The video dissects Oracle’s latest earnings beat, highlighting a 44% cloud‑revenue surge alongside a modest 22% total‑revenue increase and a staggering $553 billion backlog that jumped 325% year‑over‑year.
Analysts note that while top‑line growth looks strong, capital expenditures now exceed quarterly revenue, pressuring margins. Oracle also announced a $50 billion financing program for calendar‑year 2026 and projects FY27 revenue of $90 billion, underscoring aggressive data‑center expansion.

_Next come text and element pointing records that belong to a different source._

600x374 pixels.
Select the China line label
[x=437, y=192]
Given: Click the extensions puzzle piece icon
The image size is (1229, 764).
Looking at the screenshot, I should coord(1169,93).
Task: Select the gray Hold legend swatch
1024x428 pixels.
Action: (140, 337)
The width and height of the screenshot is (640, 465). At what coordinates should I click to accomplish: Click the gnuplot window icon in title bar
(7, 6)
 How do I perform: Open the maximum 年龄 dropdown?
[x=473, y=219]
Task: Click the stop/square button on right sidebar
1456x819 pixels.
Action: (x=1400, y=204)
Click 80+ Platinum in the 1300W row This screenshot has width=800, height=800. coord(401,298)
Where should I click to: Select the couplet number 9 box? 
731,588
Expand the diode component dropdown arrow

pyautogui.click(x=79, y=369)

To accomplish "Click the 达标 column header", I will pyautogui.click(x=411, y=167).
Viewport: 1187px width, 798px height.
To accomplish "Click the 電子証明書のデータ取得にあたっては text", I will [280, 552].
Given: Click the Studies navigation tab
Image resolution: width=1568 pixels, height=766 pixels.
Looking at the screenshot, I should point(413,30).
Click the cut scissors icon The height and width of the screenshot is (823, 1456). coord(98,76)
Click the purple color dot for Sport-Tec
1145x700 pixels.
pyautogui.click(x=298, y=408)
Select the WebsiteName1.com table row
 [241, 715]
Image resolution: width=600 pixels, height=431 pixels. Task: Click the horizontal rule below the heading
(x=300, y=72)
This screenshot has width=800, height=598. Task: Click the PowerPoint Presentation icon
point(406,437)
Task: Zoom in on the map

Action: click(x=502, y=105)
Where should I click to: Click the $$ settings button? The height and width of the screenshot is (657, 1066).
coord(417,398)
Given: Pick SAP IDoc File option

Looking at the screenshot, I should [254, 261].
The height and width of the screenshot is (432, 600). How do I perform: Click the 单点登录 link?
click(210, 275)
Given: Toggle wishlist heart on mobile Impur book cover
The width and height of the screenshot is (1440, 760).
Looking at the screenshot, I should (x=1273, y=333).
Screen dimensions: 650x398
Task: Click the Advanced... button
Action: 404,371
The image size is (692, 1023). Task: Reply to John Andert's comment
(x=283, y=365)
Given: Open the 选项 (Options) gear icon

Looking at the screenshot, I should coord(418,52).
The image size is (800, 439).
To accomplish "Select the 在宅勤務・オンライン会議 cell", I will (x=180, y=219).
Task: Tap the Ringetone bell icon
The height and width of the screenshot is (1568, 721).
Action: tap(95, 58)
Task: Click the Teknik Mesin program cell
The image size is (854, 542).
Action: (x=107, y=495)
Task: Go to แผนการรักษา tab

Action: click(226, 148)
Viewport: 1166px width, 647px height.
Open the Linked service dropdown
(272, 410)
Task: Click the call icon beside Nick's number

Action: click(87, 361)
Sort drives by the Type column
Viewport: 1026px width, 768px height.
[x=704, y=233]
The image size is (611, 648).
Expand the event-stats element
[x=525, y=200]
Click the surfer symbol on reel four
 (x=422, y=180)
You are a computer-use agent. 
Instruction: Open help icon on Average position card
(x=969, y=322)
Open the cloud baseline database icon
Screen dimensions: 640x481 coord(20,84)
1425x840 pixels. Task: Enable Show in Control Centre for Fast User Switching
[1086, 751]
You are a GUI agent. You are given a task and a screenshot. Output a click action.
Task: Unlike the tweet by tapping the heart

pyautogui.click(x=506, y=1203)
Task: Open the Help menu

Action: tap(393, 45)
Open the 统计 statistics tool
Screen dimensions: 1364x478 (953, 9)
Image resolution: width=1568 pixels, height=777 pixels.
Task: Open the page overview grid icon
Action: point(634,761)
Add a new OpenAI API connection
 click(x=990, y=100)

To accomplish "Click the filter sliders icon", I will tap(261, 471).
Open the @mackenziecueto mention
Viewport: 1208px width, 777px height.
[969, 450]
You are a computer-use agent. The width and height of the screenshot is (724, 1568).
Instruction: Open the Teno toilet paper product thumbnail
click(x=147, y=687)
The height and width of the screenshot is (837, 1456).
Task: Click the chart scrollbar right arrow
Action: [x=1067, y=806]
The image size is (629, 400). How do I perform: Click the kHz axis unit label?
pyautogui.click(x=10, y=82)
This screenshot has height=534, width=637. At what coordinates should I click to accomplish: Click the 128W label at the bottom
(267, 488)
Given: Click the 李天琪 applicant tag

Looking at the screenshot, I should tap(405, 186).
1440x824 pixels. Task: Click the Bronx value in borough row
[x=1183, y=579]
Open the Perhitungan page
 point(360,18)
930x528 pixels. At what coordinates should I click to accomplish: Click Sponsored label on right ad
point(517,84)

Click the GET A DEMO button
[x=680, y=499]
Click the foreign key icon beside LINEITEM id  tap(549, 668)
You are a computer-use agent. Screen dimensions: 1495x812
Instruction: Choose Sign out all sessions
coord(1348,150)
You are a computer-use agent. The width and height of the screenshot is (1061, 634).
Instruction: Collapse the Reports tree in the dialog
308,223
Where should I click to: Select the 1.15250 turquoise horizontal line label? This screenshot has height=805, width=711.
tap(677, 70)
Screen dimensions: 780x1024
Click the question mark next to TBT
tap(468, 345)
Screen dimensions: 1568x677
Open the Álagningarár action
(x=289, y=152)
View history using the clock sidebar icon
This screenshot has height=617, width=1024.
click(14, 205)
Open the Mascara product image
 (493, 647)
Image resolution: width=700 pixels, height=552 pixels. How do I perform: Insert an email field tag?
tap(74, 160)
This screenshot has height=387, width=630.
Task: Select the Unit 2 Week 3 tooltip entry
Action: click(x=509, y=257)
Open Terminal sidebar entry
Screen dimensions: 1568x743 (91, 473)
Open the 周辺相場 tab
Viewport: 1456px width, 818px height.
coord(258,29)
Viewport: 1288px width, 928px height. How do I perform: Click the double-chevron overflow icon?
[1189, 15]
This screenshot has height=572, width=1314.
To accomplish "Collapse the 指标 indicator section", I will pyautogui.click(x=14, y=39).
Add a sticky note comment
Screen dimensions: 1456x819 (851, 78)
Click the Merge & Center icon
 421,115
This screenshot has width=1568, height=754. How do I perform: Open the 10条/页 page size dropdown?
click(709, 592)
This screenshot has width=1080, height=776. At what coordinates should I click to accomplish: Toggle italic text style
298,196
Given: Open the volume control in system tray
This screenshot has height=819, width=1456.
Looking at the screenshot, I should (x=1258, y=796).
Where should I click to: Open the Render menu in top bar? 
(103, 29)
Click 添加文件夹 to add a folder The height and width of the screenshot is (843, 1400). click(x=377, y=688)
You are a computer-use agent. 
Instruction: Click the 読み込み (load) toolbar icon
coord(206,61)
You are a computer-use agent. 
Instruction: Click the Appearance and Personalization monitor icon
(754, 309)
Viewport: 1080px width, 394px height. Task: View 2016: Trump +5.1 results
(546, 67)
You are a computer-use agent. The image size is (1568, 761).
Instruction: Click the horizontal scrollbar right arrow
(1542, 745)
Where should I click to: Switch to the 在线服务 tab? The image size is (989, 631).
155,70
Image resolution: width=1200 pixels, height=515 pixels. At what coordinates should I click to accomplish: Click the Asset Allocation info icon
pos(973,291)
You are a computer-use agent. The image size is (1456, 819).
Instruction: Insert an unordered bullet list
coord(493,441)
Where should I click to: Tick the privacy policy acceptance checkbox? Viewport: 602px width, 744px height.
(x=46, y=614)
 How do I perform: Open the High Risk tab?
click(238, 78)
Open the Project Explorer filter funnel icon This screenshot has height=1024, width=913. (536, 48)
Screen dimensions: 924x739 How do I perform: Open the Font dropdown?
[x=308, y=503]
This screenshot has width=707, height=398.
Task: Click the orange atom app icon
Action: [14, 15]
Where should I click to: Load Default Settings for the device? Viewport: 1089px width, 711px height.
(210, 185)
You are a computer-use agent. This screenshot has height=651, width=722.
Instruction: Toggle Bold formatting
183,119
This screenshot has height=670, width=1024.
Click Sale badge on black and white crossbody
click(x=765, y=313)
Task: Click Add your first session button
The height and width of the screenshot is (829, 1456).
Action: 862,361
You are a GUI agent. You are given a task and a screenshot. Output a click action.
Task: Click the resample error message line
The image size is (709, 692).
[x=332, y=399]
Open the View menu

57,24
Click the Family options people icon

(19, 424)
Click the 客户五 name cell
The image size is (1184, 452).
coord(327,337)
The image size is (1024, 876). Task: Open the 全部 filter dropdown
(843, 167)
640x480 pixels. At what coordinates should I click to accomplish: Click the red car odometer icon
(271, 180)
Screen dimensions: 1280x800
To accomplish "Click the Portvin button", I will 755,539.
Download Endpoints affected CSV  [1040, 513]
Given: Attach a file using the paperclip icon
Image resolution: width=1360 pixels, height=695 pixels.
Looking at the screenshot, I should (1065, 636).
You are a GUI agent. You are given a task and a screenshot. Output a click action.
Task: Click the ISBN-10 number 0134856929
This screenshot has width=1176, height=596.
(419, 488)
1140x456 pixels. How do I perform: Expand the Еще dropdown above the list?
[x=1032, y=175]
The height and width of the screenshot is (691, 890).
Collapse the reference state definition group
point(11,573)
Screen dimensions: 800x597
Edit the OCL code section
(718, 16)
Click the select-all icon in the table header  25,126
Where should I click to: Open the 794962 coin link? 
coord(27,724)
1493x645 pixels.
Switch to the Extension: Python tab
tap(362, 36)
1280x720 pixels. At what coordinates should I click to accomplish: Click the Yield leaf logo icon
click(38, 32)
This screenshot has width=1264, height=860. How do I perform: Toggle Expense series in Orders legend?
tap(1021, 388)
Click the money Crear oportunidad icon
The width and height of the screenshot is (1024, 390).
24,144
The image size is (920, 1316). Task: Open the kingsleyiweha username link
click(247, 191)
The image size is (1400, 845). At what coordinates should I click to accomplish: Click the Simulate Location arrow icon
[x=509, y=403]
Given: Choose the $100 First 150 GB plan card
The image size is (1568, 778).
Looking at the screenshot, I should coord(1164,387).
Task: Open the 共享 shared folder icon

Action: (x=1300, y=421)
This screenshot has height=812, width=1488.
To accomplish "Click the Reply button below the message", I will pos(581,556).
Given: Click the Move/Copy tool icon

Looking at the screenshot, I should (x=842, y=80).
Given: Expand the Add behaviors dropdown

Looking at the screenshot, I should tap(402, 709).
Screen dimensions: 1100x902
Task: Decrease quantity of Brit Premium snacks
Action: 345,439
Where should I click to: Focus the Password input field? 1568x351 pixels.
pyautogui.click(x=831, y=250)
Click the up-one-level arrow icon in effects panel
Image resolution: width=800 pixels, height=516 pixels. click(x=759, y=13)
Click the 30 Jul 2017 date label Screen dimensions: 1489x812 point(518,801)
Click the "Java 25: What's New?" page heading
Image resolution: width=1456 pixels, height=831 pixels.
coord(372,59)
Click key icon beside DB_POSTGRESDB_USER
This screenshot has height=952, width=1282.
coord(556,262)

Robert Cantwell warned that Oracle may be “selling unprofitable cloud revenue” to boost growth figures, and questioned the sustainability of capex‑heavy spending. Luke Yang countered with a raised fair‑value estimate of $220, citing the financing clarity and continued cloud demand, though he acknowledged customer concentration around OpenAI.
The discussion suggests investors should compare Oracle to pure‑play peers like CoreWeave, whose $1‑to‑$1 asset‑to‑enterprise‑value ratio offers a cleaner benchmark. Persistent capex pressure and backlog conversion risk could temper Oracle’s valuation premium, prompting a reassessment of exposure to its cloud transition.